What would you be doing if you weren’t a writer?
It’s possible that I’d be a college basketball coach. I had the privilege of coaching some teams at St. Andrew’s School in Delaware that I am really proud of. One of those teams had a player named Eric Boateng, a phenomenal person and player, who rose out of nowhere — the cornfields of Delaware! — to become a McDonald’s All-American. He deserved all of the credit, but I got some attention in the process, and after Eric went off to college, I had a pretty amazing opportunity to be an assistant coach at a major Division I program — not, by the way, at the school he decided to attend, no shady deals! I accepted and then backed out. I chose to go to NYC instead and really began to get serious about my writing career.
Dinner with three of your favorite writers and/or filmmakers, dead or alive. Who’s coming to dinner? Who picks up the check?
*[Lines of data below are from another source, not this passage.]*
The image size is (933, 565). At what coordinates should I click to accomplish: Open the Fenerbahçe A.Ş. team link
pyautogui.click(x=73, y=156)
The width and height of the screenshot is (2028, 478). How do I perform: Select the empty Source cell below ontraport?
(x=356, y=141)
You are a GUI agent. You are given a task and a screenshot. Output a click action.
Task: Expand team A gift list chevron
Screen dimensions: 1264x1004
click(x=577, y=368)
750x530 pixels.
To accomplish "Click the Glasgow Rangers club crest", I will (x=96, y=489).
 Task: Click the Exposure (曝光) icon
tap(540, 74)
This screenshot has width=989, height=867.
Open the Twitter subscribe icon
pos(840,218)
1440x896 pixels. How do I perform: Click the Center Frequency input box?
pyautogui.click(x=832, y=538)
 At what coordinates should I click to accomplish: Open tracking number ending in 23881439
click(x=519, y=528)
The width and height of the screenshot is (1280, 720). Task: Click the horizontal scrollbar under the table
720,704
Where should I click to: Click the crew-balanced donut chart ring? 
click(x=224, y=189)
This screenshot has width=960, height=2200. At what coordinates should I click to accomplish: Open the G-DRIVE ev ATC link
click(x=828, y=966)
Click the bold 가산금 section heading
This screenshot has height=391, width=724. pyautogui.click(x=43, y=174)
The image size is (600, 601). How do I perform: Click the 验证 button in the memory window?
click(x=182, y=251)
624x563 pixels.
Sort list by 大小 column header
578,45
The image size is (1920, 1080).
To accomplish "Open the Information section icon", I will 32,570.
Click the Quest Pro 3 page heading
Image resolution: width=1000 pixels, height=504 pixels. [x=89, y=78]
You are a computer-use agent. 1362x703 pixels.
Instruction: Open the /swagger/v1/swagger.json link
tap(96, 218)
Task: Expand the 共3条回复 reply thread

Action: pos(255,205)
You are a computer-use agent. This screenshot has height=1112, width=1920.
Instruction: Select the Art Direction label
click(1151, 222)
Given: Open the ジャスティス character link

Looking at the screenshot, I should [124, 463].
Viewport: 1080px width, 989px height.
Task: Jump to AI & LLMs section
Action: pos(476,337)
First of all, I’m making it a Monday-Friday hiatus at some place like Bread Loaf in Vermont. I’m inviting five guests, and each one gets an evening to make dinner for the group and to screen a movie or read a short story that he/she wants us to talk about. There’s plenty of whatever we want to drink, and we sit around all night and talk. We appreciate great storytelling, and we try to fix the world too. Yep, we talk politics, families, race, history, aesthetics. Either I win every argument, or I’m so happy to see something in a new way that I don’t even mind getting my intellectual butt kicked. So who’s getting an invitation? Jane Austen because she’ll see right to all of our cores before the first night is over and because I want to be the one to show her the internet. James Baldwin — who did write at least one screenplay — because he is the most penetrating social critic and analyzer of movies — please read The Devil Finds Work! — I’ve ever encountered. And William Goldman. If you wrote THE PRINCESS BRIDE and ALL THE PRESIDENT’S MEN, you get an invitation.
The Black List:
How did you first hear about The Black List?
Will McCormack mentioned it to me several years ago.
Since using The Black List, how has your career been impacted?
I was fortunate enough to get good scores on a couple of scripts on the site. This led to signing an option deal (recently expired) for a script called KNOWING JACK — about an aging high school basketball coach’s relationship with his daughter. Then, I got a big break when Franklin and the Black List team decided to feature DETROIT, which is about a 14–year-old boy searching for his missing father, and to nominate me for some fantastic opportunities like The Sundance Screenwriters Lab and The Disney Feature Writers Program. I was a finalist at Disney and got to meet some interesting people in the process who have become allies of mine. DETROIT is currently in active development with a great producing team.
Any tips for writers interested in the site?
Write a great script. Nothing matters more than that. If you get a strong score, that doesn’t mean you’ve reached the pinnacle. If you get a less-than-stellar score, it doesn’t mean you’re done for. In fact, do the same things either way:
Write better. Appreciate other people’s work and learn from it. Develop your internal compass. This doesn’t mean you foolishly reject all criticism, but it means you don’t trust all of it either.
And by the way, if you have a question about the site, ask Terry Huang or someone else on The Black List team. They are amazingly reasonable and responsive.
Thanks to Robert! We’ll be back in two weeks with another Black List interview!